Doch dass Phantome auch nur Menschen sind, wissen die Ermittler der Autobahnpolizei nur zu gut. Und sie kennen auch die Handschrift der Wohnmobilknacker – denn einen der Tatverdächtigen haben sie längst identifiziert. Er soll für eine Serie im Jahr 2015 im Großraum Stuttgart, in Pforzheim und in Hessen verantwortlich sein. „Nur sein Aufenthaltsort ist nicht bekannt, nach ihm wird immer noch gefahndet“, sagt Michael Wernthaler, Leiter der Verkehrspolizeidirektion Ludwigsburg, die für die Autobahnstrecken rund um Stuttgart zuständig ist.

Die Serie hatte im April 2015 an der A 81, Raststätte Schönbuch in Nufringen (Kreis Böblingen), mit zwei Wohnmobilaufbrüchen begonnen. Dann schlugen die Täter an der A 8 auf der Rastanlage Denkendorf zu, fanden bis Mai bei drei Fällen an der Raststätte Sindelfinger Wald weitere Opfer. Anfang Juni wurde eine fünfköpfige Familie am Rastplatz Höllberg bei Rutesheim in ihrem Wohnwagen bestohlen. Dabei verschwand unter anderem ein Samsung-Mobiltelefon.

Polizei stoppt Verdächtige im schwarzen Golf

Drei Tage später, am 8. Juni 2015, geriet das Phantom in die Fänge der Polizei. Die hessische Polizei hatte nach einem Wohnmobilaufbruch eine Fahndung ausgegeben: Gesucht wurde ein schwarzer VW Golf mit Tübinger Kennzeichen. Beamte der Pforzheimer Autobahnpolizei konnten den Wagen bei Rutesheim anhalten. „Die Verdächtigen hatten unterwegs eine Tasche mit Utensilien aus dem Aufbruch in Hessen weggeworfen“, sagt Wernthaler, „die Beamten haben sie aber sicherstellen können.“ Beim Fahrer und Hauptverdächtigen handelte es sich um einen bosnischen Asylbewerber, gemeldet in einer Unterkunft in Rottenburg (Kreis Tübingen), sowie um einen 21-jährigen Begleiter. Bei der Durchsuchungsaktion in der Unterkunft wurde aber nichts gefunden. Die Verdächtigen kamen auf freien Fuß.

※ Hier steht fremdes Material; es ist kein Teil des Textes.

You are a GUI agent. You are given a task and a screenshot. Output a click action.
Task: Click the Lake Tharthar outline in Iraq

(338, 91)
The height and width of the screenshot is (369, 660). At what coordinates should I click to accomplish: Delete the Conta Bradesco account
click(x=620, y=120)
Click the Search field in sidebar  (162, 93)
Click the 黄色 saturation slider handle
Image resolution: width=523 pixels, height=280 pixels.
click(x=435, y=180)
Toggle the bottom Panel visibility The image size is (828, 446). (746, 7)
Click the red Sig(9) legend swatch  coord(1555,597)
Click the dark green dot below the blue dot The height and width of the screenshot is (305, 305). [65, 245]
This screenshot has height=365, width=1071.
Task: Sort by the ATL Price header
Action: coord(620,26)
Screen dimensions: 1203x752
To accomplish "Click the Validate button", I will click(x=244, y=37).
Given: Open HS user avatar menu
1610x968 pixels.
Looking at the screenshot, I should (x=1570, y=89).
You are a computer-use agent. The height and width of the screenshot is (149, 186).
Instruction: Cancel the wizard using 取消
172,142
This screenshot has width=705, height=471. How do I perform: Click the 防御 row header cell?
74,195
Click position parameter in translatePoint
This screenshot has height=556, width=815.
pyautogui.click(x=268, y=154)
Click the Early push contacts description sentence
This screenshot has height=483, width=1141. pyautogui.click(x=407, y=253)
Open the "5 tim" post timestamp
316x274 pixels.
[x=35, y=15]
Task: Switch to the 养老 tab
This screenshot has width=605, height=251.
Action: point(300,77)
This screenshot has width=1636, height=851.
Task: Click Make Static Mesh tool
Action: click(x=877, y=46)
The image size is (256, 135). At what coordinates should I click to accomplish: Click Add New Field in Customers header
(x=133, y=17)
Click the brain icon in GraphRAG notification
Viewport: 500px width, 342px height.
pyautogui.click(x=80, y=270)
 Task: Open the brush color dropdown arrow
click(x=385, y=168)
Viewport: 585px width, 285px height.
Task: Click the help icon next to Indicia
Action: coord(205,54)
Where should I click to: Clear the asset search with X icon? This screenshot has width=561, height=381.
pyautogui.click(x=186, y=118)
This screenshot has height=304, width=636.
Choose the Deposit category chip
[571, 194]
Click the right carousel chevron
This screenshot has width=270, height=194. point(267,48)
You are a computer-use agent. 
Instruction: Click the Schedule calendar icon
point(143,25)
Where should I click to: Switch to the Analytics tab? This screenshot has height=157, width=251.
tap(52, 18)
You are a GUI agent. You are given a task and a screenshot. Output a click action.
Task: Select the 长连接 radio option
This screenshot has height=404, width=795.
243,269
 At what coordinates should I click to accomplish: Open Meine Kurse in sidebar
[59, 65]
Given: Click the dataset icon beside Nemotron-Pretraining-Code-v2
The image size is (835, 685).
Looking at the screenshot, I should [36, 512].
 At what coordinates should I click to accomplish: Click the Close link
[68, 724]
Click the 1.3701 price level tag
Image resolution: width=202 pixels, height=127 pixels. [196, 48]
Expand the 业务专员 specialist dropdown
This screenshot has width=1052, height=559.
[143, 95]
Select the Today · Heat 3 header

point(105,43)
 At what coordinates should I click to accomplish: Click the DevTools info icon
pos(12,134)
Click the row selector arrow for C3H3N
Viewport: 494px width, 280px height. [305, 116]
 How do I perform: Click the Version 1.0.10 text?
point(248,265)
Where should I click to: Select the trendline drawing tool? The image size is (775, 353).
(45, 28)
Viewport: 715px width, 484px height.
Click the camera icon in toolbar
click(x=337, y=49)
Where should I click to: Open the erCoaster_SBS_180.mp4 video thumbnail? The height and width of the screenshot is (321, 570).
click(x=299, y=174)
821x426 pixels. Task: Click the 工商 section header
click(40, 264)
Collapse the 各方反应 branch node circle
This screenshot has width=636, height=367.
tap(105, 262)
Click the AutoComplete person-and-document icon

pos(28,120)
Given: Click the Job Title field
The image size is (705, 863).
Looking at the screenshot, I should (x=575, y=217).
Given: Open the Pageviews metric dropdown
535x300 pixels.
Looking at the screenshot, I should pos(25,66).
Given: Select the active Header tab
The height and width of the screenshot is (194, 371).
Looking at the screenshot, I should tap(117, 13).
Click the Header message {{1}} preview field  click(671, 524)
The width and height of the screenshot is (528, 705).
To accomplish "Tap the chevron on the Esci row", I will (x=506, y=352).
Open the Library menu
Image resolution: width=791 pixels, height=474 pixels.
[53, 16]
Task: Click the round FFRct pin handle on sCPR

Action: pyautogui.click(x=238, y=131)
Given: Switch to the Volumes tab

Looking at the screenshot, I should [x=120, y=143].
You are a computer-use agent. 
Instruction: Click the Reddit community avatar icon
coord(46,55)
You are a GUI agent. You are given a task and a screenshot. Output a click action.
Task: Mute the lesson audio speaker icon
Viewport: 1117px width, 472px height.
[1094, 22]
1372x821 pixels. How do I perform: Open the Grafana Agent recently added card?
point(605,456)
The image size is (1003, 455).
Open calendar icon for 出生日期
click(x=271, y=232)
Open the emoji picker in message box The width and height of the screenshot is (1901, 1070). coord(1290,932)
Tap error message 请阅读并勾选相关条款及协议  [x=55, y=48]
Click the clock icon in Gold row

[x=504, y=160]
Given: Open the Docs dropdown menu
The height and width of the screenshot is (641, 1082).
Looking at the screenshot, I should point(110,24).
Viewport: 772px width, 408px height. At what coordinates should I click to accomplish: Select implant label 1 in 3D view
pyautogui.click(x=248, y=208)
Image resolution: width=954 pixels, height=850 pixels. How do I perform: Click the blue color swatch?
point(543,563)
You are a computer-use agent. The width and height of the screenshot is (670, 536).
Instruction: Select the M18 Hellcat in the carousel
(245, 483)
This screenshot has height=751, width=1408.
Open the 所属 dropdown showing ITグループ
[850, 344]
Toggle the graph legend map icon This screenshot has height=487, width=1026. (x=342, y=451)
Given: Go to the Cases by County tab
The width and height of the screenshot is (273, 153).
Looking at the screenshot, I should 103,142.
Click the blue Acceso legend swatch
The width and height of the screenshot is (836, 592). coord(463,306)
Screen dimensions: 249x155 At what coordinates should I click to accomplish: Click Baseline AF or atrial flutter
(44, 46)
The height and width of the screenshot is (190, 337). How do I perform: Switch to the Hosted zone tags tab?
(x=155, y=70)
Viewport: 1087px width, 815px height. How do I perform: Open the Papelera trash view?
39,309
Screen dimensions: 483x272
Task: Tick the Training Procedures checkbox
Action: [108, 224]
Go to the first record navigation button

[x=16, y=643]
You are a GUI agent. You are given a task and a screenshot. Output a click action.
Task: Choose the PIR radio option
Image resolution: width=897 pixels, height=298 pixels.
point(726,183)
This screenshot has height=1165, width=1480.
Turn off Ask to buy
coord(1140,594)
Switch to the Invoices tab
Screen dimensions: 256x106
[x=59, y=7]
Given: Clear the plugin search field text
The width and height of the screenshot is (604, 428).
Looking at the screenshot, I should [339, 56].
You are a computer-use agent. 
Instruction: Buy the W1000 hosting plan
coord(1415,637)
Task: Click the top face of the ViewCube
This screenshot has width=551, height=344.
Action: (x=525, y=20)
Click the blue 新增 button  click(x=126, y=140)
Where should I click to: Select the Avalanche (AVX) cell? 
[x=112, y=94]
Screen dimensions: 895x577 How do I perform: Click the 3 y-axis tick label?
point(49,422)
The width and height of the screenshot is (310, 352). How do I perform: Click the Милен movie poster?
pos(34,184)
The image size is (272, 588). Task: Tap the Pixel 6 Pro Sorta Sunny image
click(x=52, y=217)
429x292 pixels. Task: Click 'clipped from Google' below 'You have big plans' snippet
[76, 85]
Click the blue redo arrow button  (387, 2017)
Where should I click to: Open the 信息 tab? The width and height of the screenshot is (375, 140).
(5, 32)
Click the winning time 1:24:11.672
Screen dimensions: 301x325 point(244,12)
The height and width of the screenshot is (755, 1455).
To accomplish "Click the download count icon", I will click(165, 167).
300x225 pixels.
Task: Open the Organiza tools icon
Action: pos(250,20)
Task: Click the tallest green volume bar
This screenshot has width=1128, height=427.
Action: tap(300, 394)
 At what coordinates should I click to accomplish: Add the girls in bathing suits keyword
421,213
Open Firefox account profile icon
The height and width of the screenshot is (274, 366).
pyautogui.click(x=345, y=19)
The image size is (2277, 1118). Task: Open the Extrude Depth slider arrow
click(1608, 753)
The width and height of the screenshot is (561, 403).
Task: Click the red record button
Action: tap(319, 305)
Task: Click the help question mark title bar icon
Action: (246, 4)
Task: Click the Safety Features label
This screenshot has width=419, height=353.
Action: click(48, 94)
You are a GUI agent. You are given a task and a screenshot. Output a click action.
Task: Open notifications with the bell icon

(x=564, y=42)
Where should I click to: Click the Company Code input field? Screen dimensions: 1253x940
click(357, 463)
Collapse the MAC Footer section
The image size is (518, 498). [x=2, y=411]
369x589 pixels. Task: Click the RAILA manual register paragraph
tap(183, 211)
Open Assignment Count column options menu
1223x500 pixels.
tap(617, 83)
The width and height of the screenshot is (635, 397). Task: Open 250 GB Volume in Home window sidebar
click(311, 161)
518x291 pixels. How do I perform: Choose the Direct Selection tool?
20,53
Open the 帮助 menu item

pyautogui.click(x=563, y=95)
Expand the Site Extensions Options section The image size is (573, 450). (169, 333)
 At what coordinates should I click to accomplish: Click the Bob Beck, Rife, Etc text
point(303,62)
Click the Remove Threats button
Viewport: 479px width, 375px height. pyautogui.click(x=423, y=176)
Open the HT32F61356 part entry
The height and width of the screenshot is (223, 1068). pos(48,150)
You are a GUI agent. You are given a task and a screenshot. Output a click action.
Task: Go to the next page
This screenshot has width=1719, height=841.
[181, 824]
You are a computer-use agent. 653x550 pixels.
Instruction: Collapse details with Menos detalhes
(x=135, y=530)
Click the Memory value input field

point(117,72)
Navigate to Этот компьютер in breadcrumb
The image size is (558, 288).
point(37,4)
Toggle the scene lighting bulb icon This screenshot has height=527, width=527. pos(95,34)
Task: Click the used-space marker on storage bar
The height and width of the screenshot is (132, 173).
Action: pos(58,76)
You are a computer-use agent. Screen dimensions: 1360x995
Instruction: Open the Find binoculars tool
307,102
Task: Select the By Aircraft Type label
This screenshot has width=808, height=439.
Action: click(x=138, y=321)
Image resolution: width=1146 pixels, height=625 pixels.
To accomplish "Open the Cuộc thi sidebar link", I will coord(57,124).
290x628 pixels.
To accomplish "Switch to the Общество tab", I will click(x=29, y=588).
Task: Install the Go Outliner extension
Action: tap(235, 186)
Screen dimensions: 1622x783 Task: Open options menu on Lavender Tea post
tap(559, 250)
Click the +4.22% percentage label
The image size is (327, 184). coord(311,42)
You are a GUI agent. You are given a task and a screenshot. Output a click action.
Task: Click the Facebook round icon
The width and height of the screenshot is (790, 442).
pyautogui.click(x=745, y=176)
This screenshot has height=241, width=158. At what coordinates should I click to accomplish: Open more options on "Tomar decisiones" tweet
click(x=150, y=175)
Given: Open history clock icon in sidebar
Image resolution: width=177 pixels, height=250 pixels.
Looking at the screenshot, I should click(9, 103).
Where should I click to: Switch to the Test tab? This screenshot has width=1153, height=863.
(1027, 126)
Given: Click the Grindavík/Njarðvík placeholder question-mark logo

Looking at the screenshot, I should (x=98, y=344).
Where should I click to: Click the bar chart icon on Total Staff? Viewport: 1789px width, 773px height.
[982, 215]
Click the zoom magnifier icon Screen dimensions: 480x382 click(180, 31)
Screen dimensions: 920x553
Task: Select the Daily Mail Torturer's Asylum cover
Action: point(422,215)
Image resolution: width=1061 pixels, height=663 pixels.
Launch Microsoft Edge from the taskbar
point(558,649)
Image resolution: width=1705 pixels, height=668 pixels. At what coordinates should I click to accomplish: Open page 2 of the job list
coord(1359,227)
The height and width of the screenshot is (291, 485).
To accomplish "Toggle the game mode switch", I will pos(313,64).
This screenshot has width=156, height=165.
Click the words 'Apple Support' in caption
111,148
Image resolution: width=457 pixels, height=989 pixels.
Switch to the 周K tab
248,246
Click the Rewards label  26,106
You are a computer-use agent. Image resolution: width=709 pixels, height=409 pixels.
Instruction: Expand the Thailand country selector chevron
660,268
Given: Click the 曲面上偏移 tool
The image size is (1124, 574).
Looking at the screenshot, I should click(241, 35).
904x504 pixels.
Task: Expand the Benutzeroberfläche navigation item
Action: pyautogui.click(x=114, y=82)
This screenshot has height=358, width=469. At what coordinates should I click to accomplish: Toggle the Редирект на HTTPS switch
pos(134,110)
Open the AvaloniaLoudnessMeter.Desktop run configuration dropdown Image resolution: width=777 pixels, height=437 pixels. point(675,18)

Eine Sackgasse? Als ein Ermittler den Verdächtigen später nochmals in Rottenburg aufsuchte, war der damals 47-Jährige nicht zu Hause – dafür steckte aber ein Samsung-Handy im Ladegerät. War es etwa jenes von der Tat am Rastplatz bei Rutesheim? „Leider hatte der Besitzer der Polizei die Gerätenummer des Handys nicht mitgeteilt“, sagt Wernthaler. Als die Daten Tage später eintrafen – es war dieselbe Nummer –, war es bereits zu spät. „Der Verdächtige war weg“, sagt Polizeidirektor Wernthaler. Wie übrigens auch der 21-Jährige.

Leider wussten die Bayern nichts davon...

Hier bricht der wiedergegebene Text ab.